◆ AIM OF THE TASK ◆
Recast the listing, from its first line through the line containing "Looking at the screenshot, I should 1021,24." (both included), as a Markdown table with the columns Row and Text. Leave out blank lines.

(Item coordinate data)
════════════════════

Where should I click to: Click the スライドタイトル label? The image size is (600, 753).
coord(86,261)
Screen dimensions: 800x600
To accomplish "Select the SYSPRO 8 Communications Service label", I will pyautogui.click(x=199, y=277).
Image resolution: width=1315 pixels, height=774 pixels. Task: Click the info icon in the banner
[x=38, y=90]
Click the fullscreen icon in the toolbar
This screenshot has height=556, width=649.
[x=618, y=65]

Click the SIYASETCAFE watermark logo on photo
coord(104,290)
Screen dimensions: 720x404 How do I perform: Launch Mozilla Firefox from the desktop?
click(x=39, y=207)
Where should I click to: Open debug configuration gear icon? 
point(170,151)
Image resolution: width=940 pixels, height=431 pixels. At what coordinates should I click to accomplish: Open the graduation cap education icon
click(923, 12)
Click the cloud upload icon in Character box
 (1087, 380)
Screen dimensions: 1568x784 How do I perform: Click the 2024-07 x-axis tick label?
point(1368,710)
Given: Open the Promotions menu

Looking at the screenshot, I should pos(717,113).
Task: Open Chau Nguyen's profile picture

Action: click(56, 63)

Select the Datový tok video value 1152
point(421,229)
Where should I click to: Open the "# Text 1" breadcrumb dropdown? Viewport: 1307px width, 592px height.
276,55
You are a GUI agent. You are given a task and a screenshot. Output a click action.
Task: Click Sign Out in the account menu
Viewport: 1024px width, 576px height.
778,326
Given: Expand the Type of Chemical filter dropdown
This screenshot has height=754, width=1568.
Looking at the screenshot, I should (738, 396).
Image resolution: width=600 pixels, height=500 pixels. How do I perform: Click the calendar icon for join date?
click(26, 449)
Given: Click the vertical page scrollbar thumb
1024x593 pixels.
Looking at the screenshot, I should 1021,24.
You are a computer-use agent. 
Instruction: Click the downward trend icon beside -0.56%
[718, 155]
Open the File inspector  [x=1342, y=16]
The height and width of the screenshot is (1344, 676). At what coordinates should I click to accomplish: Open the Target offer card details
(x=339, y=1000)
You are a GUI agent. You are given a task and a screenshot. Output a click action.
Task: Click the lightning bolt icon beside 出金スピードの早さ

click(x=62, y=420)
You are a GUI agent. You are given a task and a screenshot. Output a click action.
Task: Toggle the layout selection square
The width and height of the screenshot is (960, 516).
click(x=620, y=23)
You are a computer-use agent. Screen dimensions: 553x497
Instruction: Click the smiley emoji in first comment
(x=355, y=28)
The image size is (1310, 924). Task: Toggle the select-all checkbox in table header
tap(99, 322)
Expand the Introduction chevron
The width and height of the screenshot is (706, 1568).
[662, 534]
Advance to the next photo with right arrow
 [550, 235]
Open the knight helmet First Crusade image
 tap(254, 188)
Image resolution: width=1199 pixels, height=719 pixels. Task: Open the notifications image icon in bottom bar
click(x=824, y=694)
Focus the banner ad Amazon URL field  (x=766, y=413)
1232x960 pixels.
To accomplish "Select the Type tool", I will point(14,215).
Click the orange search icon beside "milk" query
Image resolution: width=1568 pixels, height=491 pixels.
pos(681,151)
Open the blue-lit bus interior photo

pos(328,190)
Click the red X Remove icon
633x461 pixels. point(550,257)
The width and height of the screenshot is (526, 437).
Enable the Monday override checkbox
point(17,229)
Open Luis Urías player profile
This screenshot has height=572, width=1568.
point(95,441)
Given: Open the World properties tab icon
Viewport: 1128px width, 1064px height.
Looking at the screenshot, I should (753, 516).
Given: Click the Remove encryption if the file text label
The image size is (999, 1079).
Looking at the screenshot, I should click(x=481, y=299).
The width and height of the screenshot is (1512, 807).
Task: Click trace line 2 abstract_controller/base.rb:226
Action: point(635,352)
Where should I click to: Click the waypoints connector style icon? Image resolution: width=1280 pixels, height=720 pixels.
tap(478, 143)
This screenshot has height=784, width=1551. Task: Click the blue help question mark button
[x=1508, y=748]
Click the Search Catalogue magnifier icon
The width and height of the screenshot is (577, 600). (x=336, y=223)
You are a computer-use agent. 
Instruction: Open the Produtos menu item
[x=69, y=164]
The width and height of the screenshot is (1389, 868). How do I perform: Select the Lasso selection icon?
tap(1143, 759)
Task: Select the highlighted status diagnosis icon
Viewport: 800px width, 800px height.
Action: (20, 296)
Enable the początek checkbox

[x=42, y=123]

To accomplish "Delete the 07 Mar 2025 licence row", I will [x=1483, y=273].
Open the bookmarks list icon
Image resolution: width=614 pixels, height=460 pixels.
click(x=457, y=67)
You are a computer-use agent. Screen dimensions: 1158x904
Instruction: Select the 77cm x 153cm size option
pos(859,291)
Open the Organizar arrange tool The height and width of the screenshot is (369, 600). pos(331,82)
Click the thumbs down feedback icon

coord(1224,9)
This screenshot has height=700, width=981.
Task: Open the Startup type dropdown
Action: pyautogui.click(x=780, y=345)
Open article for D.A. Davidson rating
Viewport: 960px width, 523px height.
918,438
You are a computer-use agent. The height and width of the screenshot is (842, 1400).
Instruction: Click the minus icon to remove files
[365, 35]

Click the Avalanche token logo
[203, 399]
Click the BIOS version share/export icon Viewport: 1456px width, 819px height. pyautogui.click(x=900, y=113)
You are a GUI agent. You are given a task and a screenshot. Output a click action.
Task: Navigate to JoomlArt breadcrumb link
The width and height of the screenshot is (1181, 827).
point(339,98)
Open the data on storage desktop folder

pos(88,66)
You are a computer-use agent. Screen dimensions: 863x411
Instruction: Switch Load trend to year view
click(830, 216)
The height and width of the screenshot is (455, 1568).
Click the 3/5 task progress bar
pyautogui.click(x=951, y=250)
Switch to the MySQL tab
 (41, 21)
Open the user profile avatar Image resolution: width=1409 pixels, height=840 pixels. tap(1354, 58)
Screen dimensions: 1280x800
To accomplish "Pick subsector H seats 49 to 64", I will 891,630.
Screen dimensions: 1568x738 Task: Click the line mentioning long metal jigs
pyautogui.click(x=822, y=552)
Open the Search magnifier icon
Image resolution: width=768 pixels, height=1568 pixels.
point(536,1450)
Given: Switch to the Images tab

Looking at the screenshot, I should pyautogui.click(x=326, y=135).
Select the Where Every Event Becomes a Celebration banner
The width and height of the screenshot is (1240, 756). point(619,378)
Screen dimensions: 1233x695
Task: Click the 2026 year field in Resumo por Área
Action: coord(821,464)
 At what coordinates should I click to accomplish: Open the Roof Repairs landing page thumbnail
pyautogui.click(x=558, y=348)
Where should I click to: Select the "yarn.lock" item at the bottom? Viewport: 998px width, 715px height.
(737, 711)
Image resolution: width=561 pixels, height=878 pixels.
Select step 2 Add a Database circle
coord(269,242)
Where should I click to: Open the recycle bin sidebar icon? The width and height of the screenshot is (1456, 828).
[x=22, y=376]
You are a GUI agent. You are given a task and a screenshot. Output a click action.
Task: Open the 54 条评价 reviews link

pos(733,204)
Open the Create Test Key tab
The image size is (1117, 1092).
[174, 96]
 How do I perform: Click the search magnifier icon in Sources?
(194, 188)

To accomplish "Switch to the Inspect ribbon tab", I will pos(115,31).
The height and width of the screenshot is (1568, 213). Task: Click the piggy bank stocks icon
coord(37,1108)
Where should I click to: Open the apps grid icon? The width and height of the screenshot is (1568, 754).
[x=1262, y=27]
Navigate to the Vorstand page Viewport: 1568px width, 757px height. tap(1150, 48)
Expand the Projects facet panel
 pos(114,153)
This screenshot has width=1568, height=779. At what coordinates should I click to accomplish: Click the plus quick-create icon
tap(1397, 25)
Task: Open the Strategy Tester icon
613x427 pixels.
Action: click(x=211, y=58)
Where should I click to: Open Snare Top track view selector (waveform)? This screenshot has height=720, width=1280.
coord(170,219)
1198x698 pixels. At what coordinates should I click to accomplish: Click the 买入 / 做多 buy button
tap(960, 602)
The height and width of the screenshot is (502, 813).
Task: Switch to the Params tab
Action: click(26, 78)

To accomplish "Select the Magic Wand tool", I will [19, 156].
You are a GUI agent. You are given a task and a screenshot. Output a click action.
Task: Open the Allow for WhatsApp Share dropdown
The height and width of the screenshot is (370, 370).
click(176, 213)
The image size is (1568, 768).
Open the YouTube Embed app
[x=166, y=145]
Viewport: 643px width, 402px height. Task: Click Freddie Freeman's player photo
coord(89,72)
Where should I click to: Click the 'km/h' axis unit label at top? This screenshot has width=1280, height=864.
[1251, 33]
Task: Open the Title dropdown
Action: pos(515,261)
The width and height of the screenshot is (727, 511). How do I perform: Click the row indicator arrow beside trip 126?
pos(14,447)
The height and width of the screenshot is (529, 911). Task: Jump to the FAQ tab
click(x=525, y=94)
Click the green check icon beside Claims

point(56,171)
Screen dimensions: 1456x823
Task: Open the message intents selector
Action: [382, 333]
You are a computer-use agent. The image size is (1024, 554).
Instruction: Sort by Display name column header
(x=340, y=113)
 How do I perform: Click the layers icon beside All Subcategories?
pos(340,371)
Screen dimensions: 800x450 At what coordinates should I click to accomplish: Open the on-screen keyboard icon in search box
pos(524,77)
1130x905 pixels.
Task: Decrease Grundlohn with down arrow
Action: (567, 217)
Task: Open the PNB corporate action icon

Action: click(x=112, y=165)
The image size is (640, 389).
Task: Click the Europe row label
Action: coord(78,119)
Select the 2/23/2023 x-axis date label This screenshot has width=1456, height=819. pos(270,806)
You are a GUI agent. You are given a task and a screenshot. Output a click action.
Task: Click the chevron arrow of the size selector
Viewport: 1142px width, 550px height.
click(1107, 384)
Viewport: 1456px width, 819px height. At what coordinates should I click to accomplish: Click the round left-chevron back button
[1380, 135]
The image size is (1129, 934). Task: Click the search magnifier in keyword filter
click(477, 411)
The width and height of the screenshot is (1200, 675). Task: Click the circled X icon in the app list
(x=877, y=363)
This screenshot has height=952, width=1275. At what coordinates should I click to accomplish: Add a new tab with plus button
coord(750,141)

════════════════════

◆ OUTPUT ◆
| Row | Text |
|---|---|
| 1 | Where should I click to: Click the スライドタイトル label? The image size is (600, 753). |
| 2 | coord(86,261) |
| 3 | Screen dimensions: 800x600 |
| 4 | To accomplish "Select the SYSPRO 8 Communications Service label", I will pyautogui.click(x=199, y=277). |
| 5 | Image resolution: width=1315 pixels, height=774 pixels. Task: Click the info icon in the banner |
| 6 | [x=38, y=90] |
| 7 | Click the fullscreen icon in the toolbar |
| 8 | This screenshot has height=556, width=649. |
| 9 | [x=618, y=65] |
| 10 | Click the SIYASETCAFE watermark logo on photo |
| 11 | coord(104,290) |
| 12 | Screen dimensions: 720x404 How do I perform: Launch Mozilla Firefox from the desktop? |
| 13 | click(x=39, y=207) |
| 14 | Where should I click to: Open debug configuration gear icon?  |
| 15 | point(170,151) |
| 16 | Image resolution: width=940 pixels, height=431 pixels. At what coordinates should I click to accomplish: Open the graduation cap education icon |
| 17 | click(923, 12) |
| 18 | Click the cloud upload icon in Character box |
| 19 |  (1087, 380) |
| 20 | Screen dimensions: 1568x784 How do I perform: Click the 2024-07 x-axis tick label? |
| 21 | point(1368,710) |
| 22 | Given: Open the Promotions menu |
| 23 | Looking at the screenshot, I should pos(717,113). |
| 24 | Task: Open Chau Nguyen's profile picture |
| 25 | Action: click(56, 63) |
| 26 | Select the Datový tok video value 1152 |
| 27 | point(421,229) |
| 28 | Where should I click to: Open the "# Text 1" breadcrumb dropdown? Viewport: 1307px width, 592px height. |
| 29 | 276,55 |
| 30 | You are a GUI agent. You are given a task and a screenshot. Output a click action. |
| 31 | Task: Click Sign Out in the account menu |
| 32 | Viewport: 1024px width, 576px height. |
| 33 | 778,326 |
| 34 | Given: Expand the Type of Chemical filter dropdown |
| 35 | This screenshot has height=754, width=1568. |
| 36 | Looking at the screenshot, I should (738, 396). |
| 37 | Image resolution: width=600 pixels, height=500 pixels. How do I perform: Click the calendar icon for join date? |
| 38 | click(26, 449) |
| 39 | Given: Click the vertical page scrollbar thumb |
| 40 | 1024x593 pixels. |
| 41 | Looking at the screenshot, I should 1021,24. |